Und nun eine Kehrtwendung um 180 Grad: Vom Finanzkapital-Saulus zum Paulus
Dann schreibt Moritz Koch in seinem Kommentar weiter: „Zumindest Sanford Weill hat seine Antwort schon gefunden : „Was wir tun sollten, ist wohl das Investmentbanking vom Privatkundengeschäft zu trennen“, verkündete er kürzlich im Interview. Eine Abkehr vom eigenen Lebenswerk. Zur Nachahmung empfohlen“, schließt Koch.
Zwar hatte schon vorher die Krise bei JP Morgan die Notwendigkeit derartiger Reformen deutlich gemacht (vgl. „JP Morgan beweist, wie notwendig Regulierung ist“ archiv.labournet.de/diskussion/wipo/finanz/jpmorgan.html)
Also doch – zerschlagt die Banken!
Wenn man kürzlich noch schreiben konnte, dass es bei uns noch keinen Gedanken für solch ein kriseneinschränkendes Trennbanksystem gibt (vgl. den Absatz „…und kein Gedanke an eine Trennung …“ bei archiv.labournet.de/diskussion/eu/wipo/krise_bahl4.html), so hat sich die Situation doch inzwischen geändert.
Nachdem bei uns in Deutschland der Protagonist eines derartigen Regulierungswerkes, Rudolf Hickel (vgl. zu seinem Buche den allerletzten Absatz bei archiv.labournet.de/diskussion/wipo/finanz/volcker.html) durch die Vorlage seines Buches diese Idee popularisiert hatte, findet man diese „Trennung“ – wenn auch noch unvollkommen – beim SPD-Kanzlerkandidaten Steinbrück wieder: Zwar sollen die Banken nicht wirklich aufgespalten werden, sondern Geschäfts- und Investmentbanken innerhalb einer Holding verbleiben. (Vgl. den 4. Absatz auf der Seite 7 bei archiv.labournet.de/diskussion/eu/wipo/krise_bahl40.html)

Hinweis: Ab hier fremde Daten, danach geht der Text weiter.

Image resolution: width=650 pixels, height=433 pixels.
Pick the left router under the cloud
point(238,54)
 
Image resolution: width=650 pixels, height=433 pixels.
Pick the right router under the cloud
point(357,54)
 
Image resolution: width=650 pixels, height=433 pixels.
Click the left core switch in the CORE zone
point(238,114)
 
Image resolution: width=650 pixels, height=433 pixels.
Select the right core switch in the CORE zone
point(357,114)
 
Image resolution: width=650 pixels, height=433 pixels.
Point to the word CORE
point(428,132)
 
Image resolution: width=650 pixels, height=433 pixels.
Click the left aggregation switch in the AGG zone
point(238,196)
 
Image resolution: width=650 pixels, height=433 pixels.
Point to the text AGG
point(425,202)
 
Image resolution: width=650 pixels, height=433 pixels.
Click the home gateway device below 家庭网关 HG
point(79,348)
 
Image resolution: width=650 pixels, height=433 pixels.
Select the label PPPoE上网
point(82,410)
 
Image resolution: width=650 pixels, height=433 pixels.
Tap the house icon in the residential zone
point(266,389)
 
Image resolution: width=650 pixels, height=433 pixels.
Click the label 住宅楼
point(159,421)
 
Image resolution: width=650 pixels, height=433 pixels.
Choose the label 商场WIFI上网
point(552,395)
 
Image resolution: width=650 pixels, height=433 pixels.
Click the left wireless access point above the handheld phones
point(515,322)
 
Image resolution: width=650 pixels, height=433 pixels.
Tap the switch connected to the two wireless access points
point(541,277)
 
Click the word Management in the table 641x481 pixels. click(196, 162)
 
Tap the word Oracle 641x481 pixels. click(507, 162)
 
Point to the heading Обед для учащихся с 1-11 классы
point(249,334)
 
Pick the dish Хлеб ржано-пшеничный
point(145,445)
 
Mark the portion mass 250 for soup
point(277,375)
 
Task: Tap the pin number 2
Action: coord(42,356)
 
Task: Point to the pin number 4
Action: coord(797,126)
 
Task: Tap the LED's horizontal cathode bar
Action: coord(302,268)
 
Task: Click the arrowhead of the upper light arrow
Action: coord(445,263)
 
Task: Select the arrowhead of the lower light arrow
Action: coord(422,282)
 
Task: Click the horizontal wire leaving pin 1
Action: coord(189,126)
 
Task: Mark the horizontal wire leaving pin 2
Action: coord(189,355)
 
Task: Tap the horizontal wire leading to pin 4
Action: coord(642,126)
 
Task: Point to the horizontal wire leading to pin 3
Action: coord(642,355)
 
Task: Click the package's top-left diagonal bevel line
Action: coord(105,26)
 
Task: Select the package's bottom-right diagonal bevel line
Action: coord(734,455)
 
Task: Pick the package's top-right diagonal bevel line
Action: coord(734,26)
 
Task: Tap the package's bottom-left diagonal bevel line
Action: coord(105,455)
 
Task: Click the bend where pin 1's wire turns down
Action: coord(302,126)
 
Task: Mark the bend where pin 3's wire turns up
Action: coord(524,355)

Ob mein Urteil, dass Peer Steinbrück damit die große „Bekehrung“ vom Finanzmarkt-Saulus zum Paulus noch nicht vollzogen hat, voreilig gewesen sein könnte, wird uns die Krise wohl weiter lehren.

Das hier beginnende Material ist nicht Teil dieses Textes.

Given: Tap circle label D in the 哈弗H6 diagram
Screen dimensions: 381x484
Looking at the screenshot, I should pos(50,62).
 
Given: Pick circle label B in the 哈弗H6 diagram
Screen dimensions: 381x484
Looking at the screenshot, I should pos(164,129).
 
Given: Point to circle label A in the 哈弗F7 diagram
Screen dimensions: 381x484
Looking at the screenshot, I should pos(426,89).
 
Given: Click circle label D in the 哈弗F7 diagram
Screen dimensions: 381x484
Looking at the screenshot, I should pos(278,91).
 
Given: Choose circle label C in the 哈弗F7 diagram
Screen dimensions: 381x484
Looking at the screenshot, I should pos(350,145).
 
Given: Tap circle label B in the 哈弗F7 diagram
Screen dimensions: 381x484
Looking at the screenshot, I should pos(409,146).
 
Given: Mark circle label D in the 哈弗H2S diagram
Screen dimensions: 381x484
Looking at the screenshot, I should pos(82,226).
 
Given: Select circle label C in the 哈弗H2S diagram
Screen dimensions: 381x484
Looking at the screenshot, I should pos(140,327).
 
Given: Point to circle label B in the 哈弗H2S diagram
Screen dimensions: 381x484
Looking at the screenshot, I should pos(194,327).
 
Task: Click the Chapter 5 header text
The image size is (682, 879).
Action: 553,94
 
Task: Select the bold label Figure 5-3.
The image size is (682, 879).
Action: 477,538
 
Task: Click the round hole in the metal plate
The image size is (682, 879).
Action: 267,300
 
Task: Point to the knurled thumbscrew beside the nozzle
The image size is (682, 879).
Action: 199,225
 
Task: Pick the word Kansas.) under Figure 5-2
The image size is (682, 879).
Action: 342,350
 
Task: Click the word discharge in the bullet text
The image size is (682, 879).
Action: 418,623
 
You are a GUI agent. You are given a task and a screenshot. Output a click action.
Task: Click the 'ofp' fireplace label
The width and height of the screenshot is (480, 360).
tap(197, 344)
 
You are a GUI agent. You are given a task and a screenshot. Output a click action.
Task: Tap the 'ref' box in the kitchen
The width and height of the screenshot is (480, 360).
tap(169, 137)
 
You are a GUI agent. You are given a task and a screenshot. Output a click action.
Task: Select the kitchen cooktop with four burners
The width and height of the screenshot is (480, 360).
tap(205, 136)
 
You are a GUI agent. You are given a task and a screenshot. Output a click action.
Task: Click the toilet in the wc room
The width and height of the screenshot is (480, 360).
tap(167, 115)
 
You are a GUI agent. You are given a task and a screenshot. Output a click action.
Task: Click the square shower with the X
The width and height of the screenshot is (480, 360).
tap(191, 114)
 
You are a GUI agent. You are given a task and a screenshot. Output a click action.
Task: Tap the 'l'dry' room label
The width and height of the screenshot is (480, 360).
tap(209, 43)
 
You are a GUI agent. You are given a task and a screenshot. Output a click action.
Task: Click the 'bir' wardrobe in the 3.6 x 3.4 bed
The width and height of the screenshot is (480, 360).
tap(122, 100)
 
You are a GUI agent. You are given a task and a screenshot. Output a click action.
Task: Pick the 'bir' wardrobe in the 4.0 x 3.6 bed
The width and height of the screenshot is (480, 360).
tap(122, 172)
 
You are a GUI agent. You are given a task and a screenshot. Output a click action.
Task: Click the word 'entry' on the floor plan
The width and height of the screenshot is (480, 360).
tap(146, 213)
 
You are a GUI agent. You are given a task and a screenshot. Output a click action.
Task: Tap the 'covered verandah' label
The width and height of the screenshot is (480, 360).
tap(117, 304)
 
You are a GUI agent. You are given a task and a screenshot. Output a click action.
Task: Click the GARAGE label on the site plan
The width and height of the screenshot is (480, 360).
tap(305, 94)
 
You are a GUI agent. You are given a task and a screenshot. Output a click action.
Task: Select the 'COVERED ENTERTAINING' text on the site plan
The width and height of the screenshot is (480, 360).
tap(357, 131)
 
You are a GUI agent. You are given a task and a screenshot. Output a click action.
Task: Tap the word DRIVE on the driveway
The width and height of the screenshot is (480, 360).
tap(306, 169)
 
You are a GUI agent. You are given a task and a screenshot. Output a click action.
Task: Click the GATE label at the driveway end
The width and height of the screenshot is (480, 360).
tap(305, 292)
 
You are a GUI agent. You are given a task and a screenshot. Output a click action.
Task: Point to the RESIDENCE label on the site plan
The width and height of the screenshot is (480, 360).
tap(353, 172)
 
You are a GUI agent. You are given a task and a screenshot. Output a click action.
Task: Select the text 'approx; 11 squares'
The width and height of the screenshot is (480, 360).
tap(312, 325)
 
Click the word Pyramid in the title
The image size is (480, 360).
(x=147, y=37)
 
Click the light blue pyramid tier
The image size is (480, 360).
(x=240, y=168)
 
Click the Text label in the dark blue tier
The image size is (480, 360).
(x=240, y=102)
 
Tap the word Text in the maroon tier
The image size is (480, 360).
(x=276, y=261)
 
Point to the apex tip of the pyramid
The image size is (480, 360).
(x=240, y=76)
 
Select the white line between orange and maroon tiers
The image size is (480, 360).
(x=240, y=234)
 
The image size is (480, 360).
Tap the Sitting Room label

Beeindruckend finde ich jedoch, wie dieser Sanford Weill der mit allen Konsequenzen und auch aller Härte die Deregulierung der Banken im Interesse der radikalen Pläne für seine Bank „Citi-Group“ – sozusagen „an vorderster Front – vorangetrieben hat, mit der gleichen Konsequenz auch heute sagen kann, dieser Weg hat uns nicht weiter gebracht – wir müssen daher zurück zum alten – und wohl bewährten – Bankensystem!